Racing enthusiast Bill Mitchell became a GM vice president in charge of Styling Staff. He bought the chassis of the 1957 Corvette SS mule to build the 1959 Sting Ray, whose racing competed with success and inspired the 1963 production Sting Ray Corvette.

Bill Mitchell could be proud indeed of his Sting Ray, his personal design on the Corvette SS chassis that raced successfully on his nickel. Here it was in racing trim.

Bill Mitchell knew five years in advance that when Harley Earl retired, on December 1, 1958, he would be his successor. At the age of 46 the ebullient Mitchell became a General Motors vice president and head of the company’s Styling Staff. His elevation did not mean that Mitchell, a sports-car enthusiast from his youngest days, would put aside his passions. Quite the contrary.
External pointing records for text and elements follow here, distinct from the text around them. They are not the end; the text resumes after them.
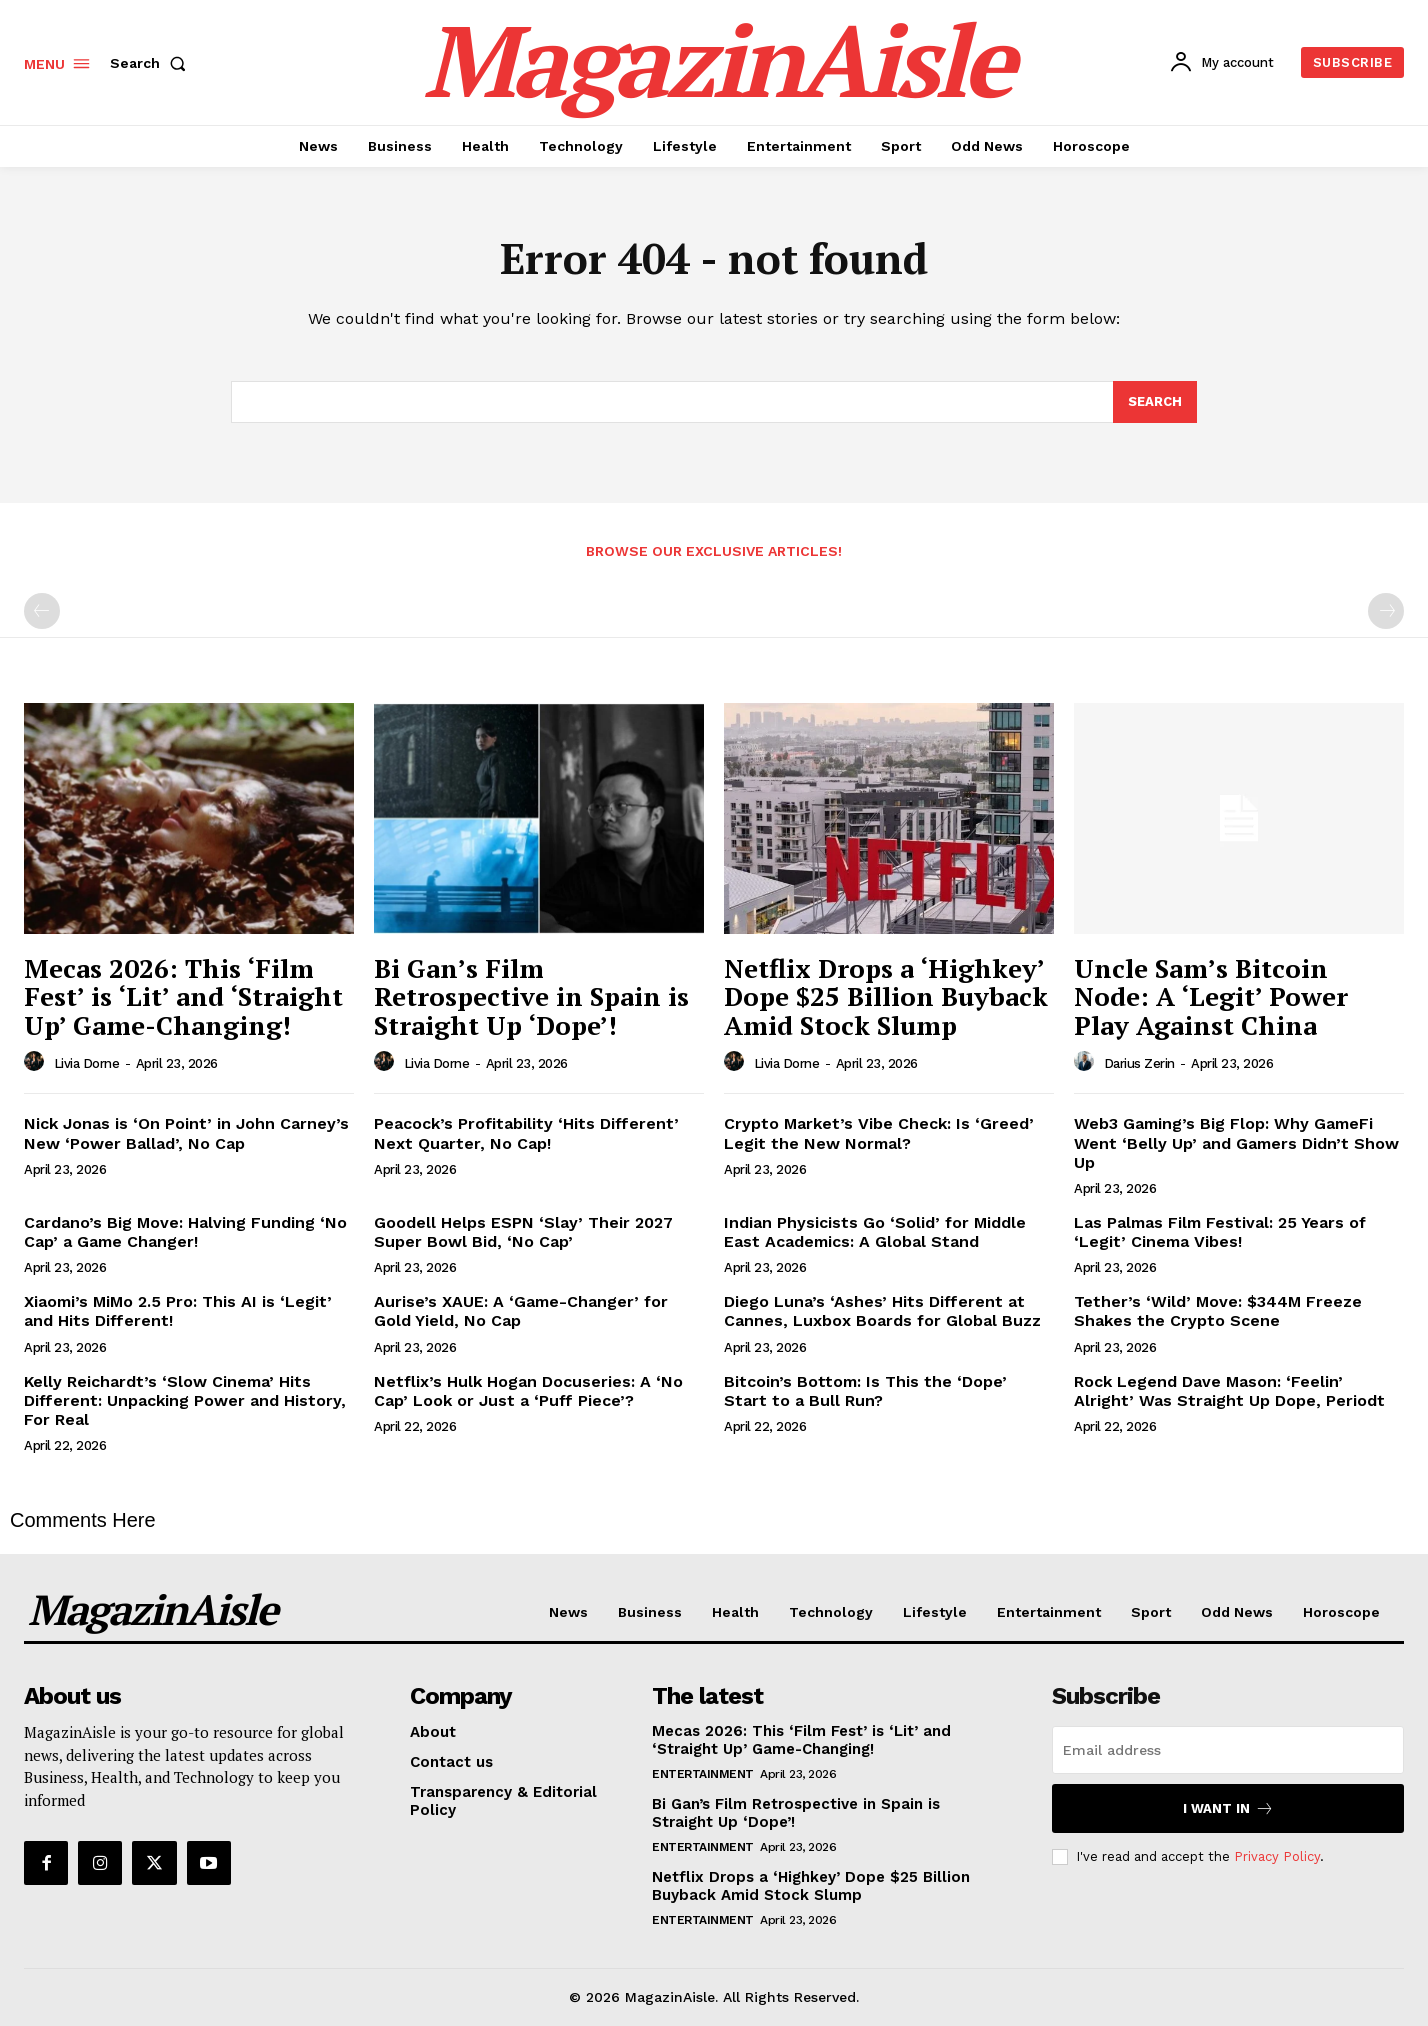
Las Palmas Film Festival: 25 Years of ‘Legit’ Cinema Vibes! (1220, 1232)
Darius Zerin (1139, 1063)
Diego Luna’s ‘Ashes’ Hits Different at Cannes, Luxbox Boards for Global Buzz (882, 1311)
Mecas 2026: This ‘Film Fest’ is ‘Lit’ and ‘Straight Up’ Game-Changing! (183, 996)
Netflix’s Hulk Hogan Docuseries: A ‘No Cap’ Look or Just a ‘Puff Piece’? (528, 1391)
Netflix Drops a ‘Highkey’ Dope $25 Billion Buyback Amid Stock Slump (886, 996)
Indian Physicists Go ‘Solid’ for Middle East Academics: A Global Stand (875, 1232)
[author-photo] (37, 1062)
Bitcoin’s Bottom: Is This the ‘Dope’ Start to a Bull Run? (865, 1391)
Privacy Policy (1277, 1856)
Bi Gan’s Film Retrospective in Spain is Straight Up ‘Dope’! (531, 996)
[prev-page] (42, 611)
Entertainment (703, 1774)
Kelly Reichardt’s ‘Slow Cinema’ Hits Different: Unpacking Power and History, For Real (185, 1400)
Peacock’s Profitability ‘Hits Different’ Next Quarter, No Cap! (526, 1133)
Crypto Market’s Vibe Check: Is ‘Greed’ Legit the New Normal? (879, 1133)
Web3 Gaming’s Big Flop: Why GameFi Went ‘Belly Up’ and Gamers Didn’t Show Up (1236, 1142)
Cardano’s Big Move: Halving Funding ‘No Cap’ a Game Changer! (185, 1232)
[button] (152, 63)
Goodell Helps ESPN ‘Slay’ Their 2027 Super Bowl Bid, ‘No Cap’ (523, 1232)
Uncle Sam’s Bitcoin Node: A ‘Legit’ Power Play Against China (1211, 996)
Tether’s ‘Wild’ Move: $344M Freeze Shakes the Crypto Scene (1218, 1311)
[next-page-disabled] (1386, 611)
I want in (1228, 1808)
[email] (1228, 1750)
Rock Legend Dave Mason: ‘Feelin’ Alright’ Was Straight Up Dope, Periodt (1229, 1391)
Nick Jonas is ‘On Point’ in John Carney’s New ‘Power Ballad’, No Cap (186, 1133)
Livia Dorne (87, 1063)
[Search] (1155, 402)
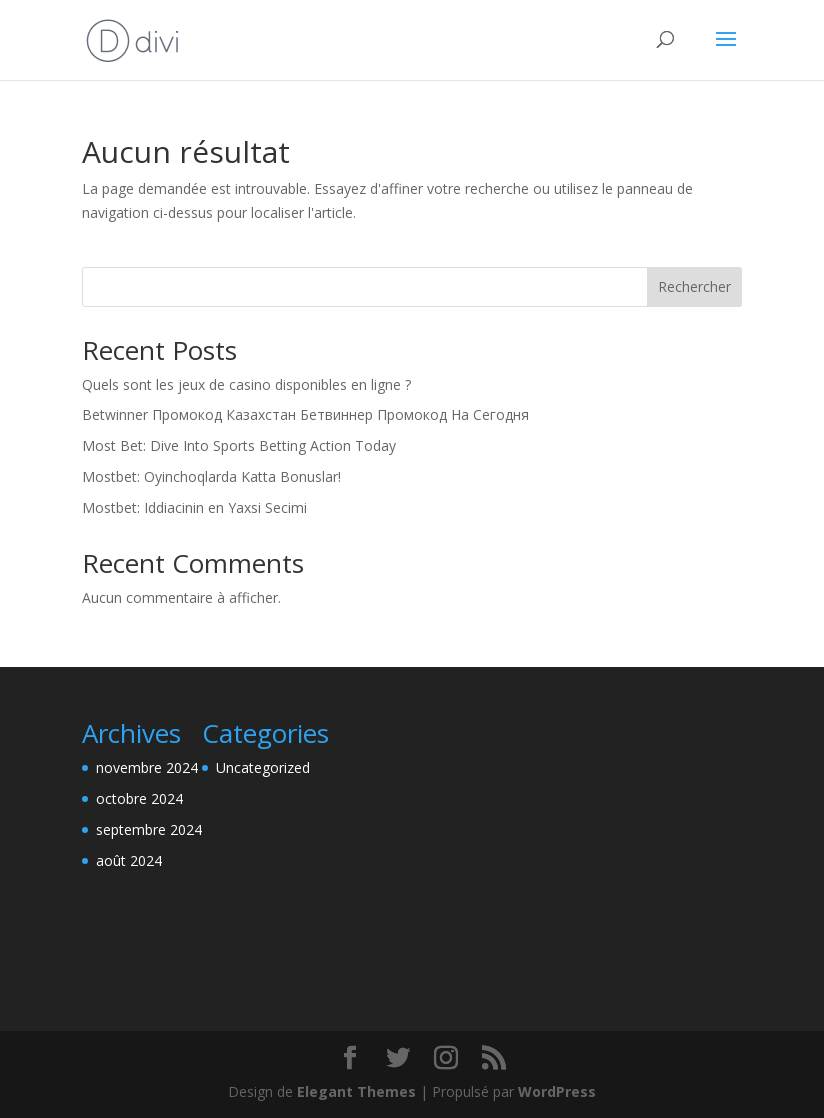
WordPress (557, 1091)
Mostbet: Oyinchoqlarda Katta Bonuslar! (211, 476)
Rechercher (694, 286)
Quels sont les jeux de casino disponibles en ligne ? (246, 384)
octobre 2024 (139, 798)
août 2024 (129, 860)
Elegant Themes (356, 1091)
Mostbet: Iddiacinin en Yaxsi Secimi (194, 507)
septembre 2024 (149, 829)
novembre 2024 (147, 767)
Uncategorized (263, 767)
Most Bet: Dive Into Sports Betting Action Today (239, 445)
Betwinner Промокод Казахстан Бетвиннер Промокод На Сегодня (305, 414)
He now had the means to realize his dreams.

Sting Ray’s chassis was that of the Mule version of the Corvette SS in which Zora Arkus-Duntov posed at Sebring in March 1957. It showed great promise.

Bill had been understudying Harley Earl as Styling’s director of design two years earlier when Chevrolet raced at Sebring with its spectacular Corvette SS, a thoroughbred sports-racing car from the pen of Zora Arkus-Duntov, Chevrolet’s Corvette expert. After Sebring both the racing SS and its crude practice Mule chassis were cleaned up and refurbished in a first stage of preparation for a planned assault on Le Mans. GM put the brakes on that exciting program in the spring of 1957 before any SS had a chance to sail for France.